I know that if I put both pairs in, my machine clocks at the lowest speed. So, is it better to install only the Kingston memories and have 2GB of memory at 667MHz or put the Samsung pair as well and have more memory but at lower speed?

Many thanks.

jeffy
28th April 2008, 23:03
If you have some money, buy two new 2GB kits (2x1024MB matched DualChannel kit) if your Dell computer supports it. BTW, I assume you are speaking about DDR2, not DDR1. The memory is so cheap now that you should have no trouble finding good modules at least 667MHz or higher for a reasonable price.

Or get exactly the same Kingston modules again. Check before purchase that your board can handle 4GB without a problem.

Or install the 2GB Kingston modules only (667MHz is the advantage).

Depending on the OS, you might not be able to use all of the 4GB installed.

In the end, the choice is yours.

spyros78
28th April 2008, 23:16
Jeffy,

I am talking about DDR2 and my board can take up to 8GB. I probably will get another pair at some point. Why do you believe it is better to have less memory at higher speed than more memory at lower speed?

Many thanks!

jeffy
28th April 2008, 23:40
Jeffy,

I am talking about DDR2 and my board can take up to 8GB. I probably will get another pair at some point. Why do you believe it is better to have less memory at higher speed than more memory at lower speed?

Many thanks!
Memory bandwidth and the latency play the key role.
These graphs for example, some real world gains also:
http://www.behardware.com/articles/623-10/intel-core-2-duo-test.html

If you don't care too much about a few percent speed improvement and if your config 2x1GB + 2x512MB is stable, then you can leave both the modules there.

Blue_MiSfit
29th April 2008, 23:01
That's an interesting article you linked. It's contradictory to anything I've ever read, which has shown little to no performance difference between (for example) DDR2 533 and DDR2 800.

I know Photoshop is supposedly memory bandwidth bound most of the time, as are most high resolution image processing operations. Of course, video is still CPU bound, but hmm... I might have to do some research and testing now..

~MiSfit

spyros78
30th April 2008, 10:29
That's an interesting article you linked. It's contradictory to anything I've ever read, which has shown little to no performance difference between (for example) DDR2 533 and DDR2 800.

Which suggests that more memory at lower speeds might be better than less memory at higher speeds.

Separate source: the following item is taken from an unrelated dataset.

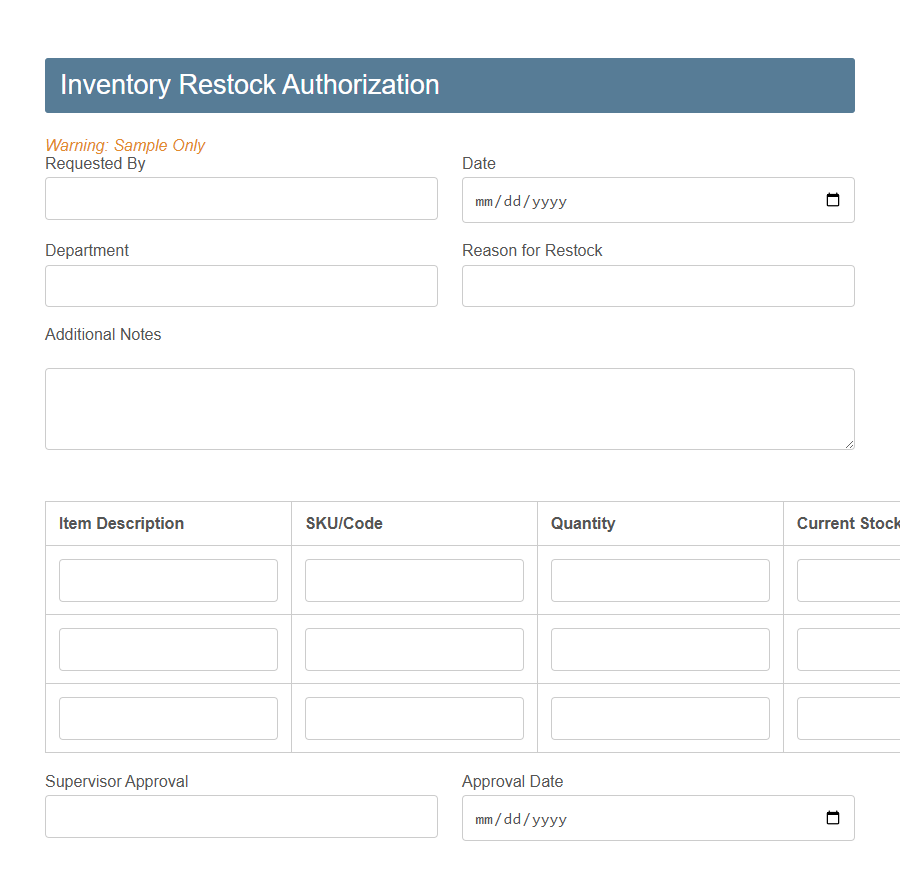Click the second Item Description cell
The width and height of the screenshot is (900, 881).
[x=168, y=649]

I'm also thinking more memory means more things can be cached. I'm not entirely sure you can tell the difference in performance though jeffy's article does make a point.

sp.

Blue_MiSfit
30th April 2008, 16:12
Sure - to a certain extent anyway. RAM sitting there un-used doesn't help anyone - no matter how fast or low latency it is.

Conventional wisdom (recently) has been that RAM speed doesn't matter at all anymore, but this article says otherwise..

~MiSfit

saint-francis
30th April 2008, 16:49
For all practical purposes there seems to be little or no value in having faster memory with lower latency. I have experimented with my system enough to satisfy my own personal curiosity on this matter. At this point I just keep my memory at 1:1 with my fsb for overclocking purposes and lower the latencies as needed as the memory speed reaches it's limits. In many experiments with video encoding there has been absolutely no difference in speed. Maybe something like photoshop could benefit, I don't know as I rarely use it. Also using more than 2 GB of RAM seems to be completely useless unless you use Vista 64 bit and you often open a great deal of applications so superfetch can be of any use. Otherwise all benchmarks show either absolutely no performance gain at all or a performance decrease since it's difficult to get low latencies with so many sticks.